> _Source extract_:
== == ==

From the very first, I said as the sample size goes on increasing the shape of the curve of proposed distribution tends to match up with the normal curve. I mean this

Isn’t the smoothing concept looks like Taylor’s theorem? Exactly! Like Taylor theorem said, we can approximate any curve to a well-defined curve by a series expression. Likewise, we can estimate our proposed distribution with standard normal distribution by taking higher order terms. So, we will need to go like this

$e^{i t x} = 1 + i t x - \frac{t^{2} x^{2}}{2!} + \sum_{d = 3}^{\infty} \frac{t^{d} x^{d}}{d!}$

or, $\sum_{d = 3}^{\infty} \frac{t^{d} x^{d}}{d!} =e^{i t x} - 1 - i t x + \frac{t^{2} x^{2}}{2!} $.

Now, multiply by $F_{n}(x)$ and do integration both sides with the limit $-\infty$ to $\infty$ i.e.

$\int_{-\infty}^{\infty} (\sum_{d = 3}^{\infty} \frac{t^{d} x^{d}}{d!})F_{n}(x) dx =\int_{-\infty}^{\infty}  (e^{i t x} - 1 - i t x + \frac{t^{2} x^{2}}{2!}) F_{n}(x) dx $ $ \rule{2cm}{0.4pt}  (5)$.

From characteristics property, the subtraction of two characteristics function gives another characteristics function and also we suppose, the result can be approximated by taking the higher order series. This is our trick:

$|\psi(t) - 1 + \frac{t^{2}\sigma^{2}}{2}| \approx |\int_{-\infty}^{\infty} \sum_{d = 3}^{\infty} \frac{t^{d}x^{d}}{d!} F_{n}(x) dx|$

$= |\int_{-\infty}^{\infty} (e^{i t x} - 1 - i t x + \frac{t^{2}x^{2}}{2})F_{n}(x) dx|$ $ \rule{2cm}{0.4pt}  (6)$

, from equation $(5)$.

== == ==

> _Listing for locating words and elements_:
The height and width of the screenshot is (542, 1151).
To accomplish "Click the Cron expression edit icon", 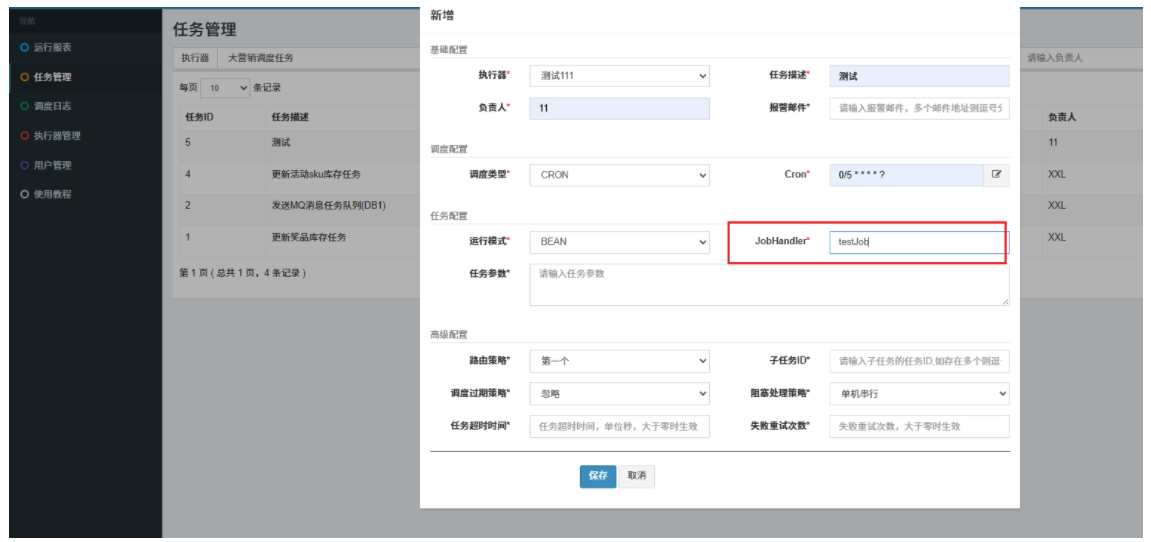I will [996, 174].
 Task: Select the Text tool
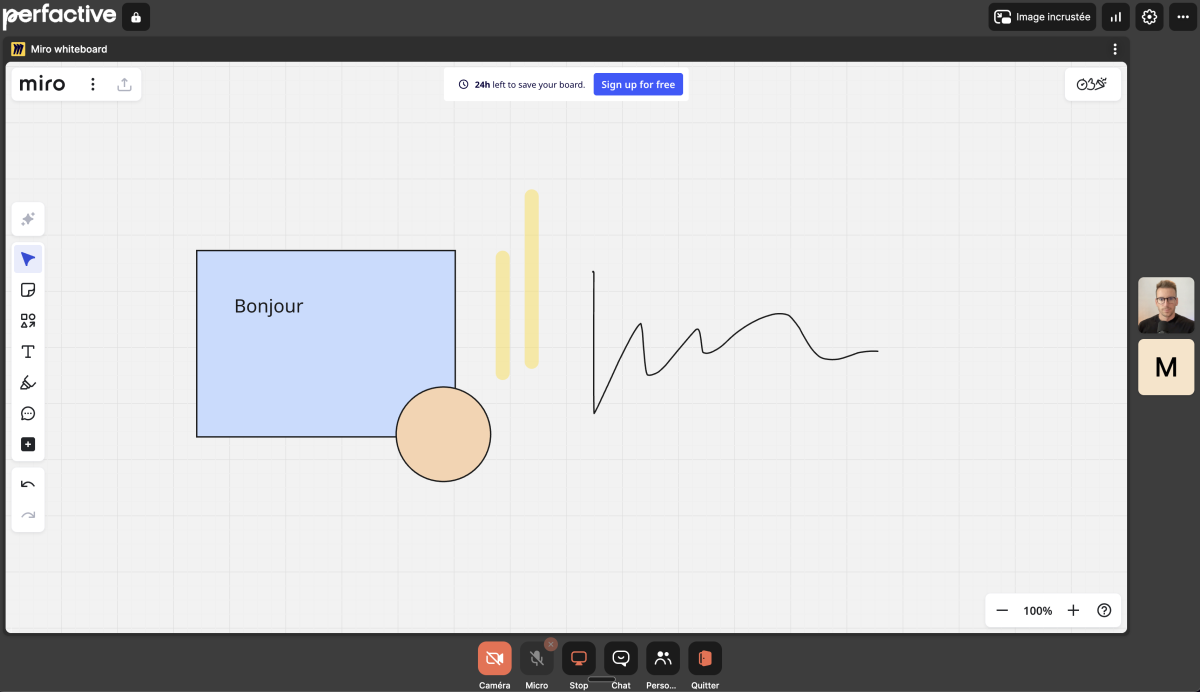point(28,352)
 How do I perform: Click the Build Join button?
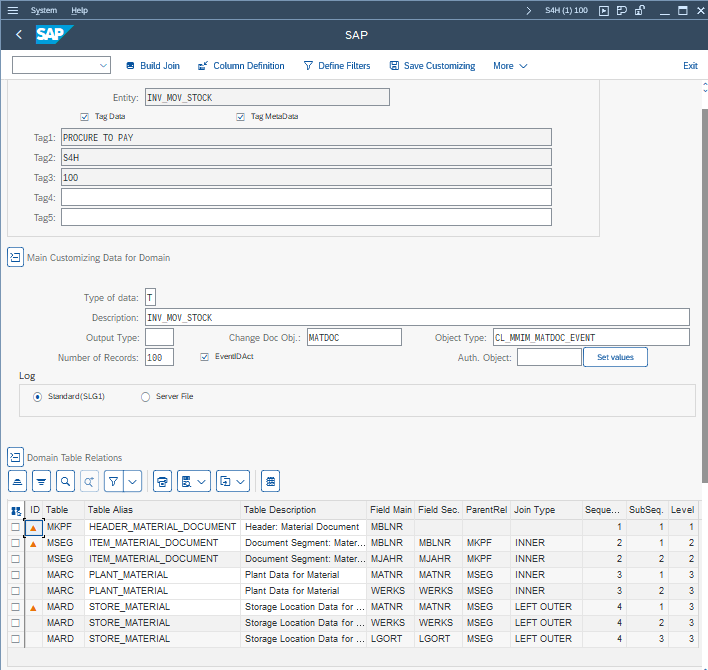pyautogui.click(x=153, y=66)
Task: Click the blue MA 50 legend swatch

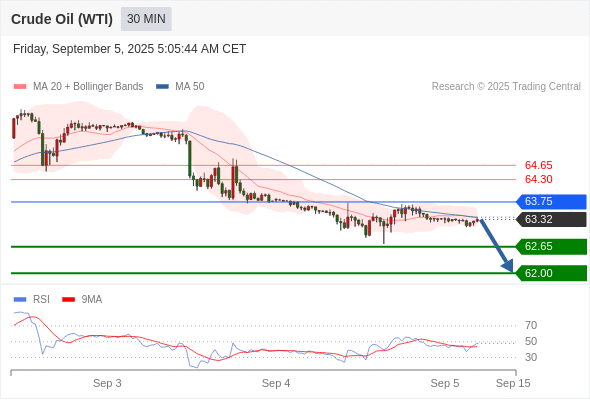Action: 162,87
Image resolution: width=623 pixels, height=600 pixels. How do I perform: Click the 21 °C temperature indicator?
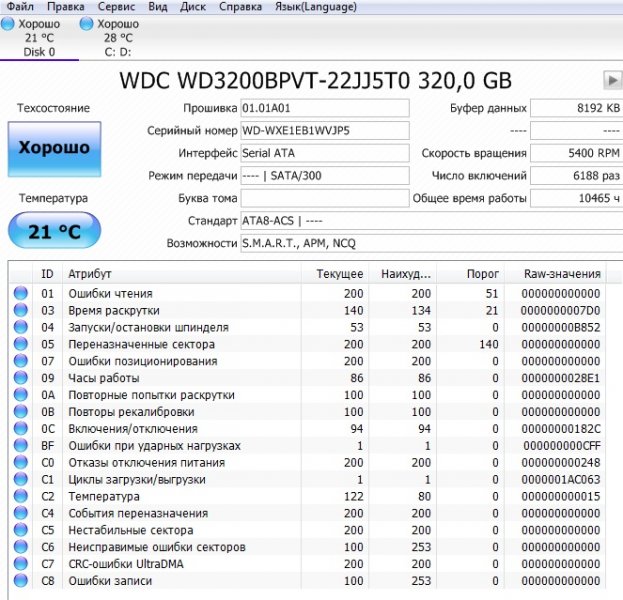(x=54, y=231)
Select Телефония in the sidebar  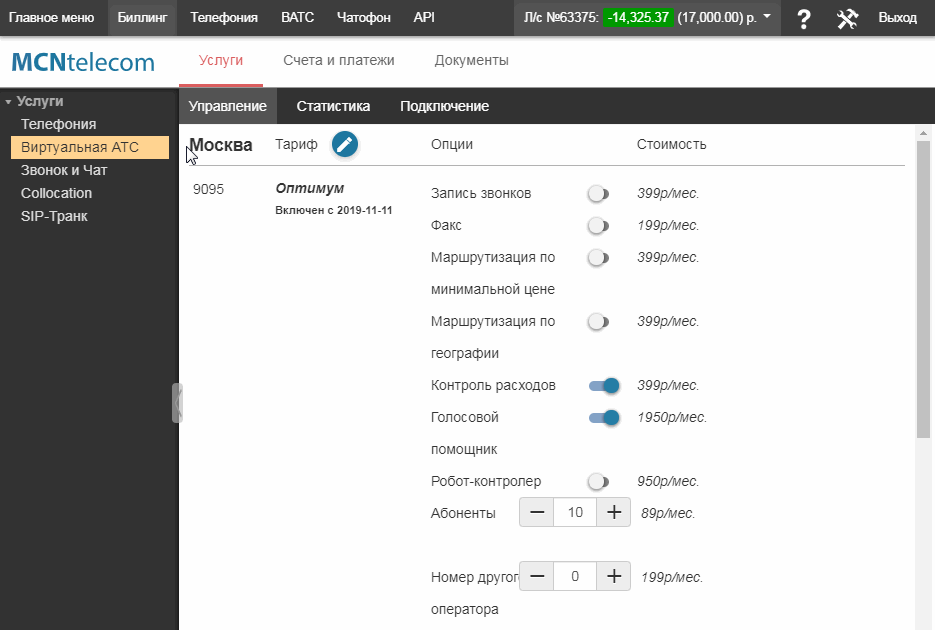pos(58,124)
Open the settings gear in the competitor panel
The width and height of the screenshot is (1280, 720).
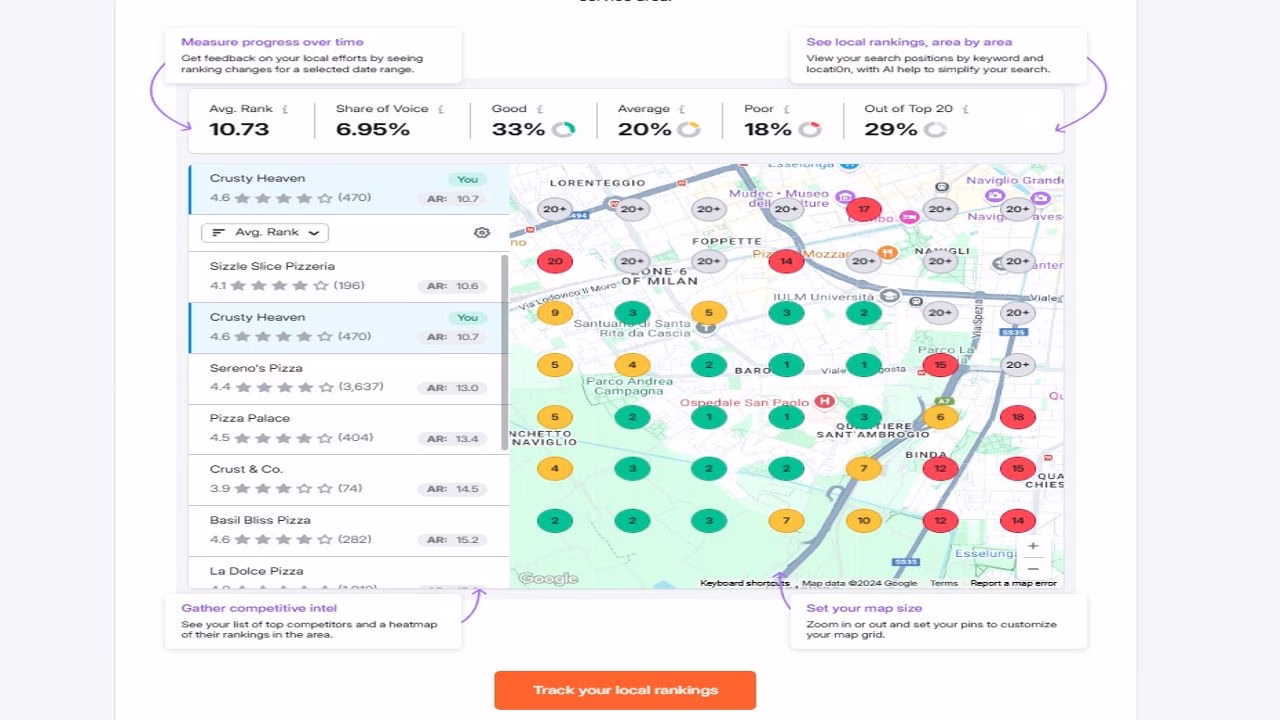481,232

== == ==

> _Exercise tasks_:
a – Copy the listing word for word, everything from the line containing "Open the settings" down to the end, and leave out the pictures.
b – Carry on the passage about approximating a distribution with the normal curve, starting after its last sentence.
The text and the listing have no connection to each other.

> _Outputs for the tasks_:
a –
Open the settings gear in the competitor panel
The width and height of the screenshot is (1280, 720).
481,232

b –
Also, another inequality we can suppose is this:

$(e^{i t x} - 1 - i tx + \frac{t^{2}x^{2}}{2!} + \ldots - \frac{(i t x)^{n-1}}{(n-1)!}) \leq \frac{(x t)^{n}}{n!}$.

For n = 3,

$(e^{i t x} - 1 - i tx + \frac{t^{2}x^{2}}{2!}) \leq \frac{(x t)^{3}}{3!}$.

So, the equation $(6)$ becomes

$|\psi(t) - 1 + \frac{t^{2}\sigma^{2}}{2}| \leq |\int_{-\infty}^{\infty} \frac{(xt)^{3}}{6} F_{n}(x) dx|$.

In the left part of this inequality, we’re going to apply the Cauchy-Schwarz inequality as

$|\psi(t) - 1 + \frac{t^{2}\sigma^{2}}{2}| \leq |\psi(t)| + |\frac{t^{2}\sigma^{2}}{2}|$.

Then, this will turn into

$|\psi(t) - 1 + \frac{t^{2}\sigma^{2}}{2}| \leq|\psi(t)| + |\frac{t^{2}\sigma^{2}}{2}| \leq|\int_{-\infty}^{\infty} \frac{(xt)^{3}}{6} F_{n}(x) dx|$ where the third part of the inequality has higher value than others.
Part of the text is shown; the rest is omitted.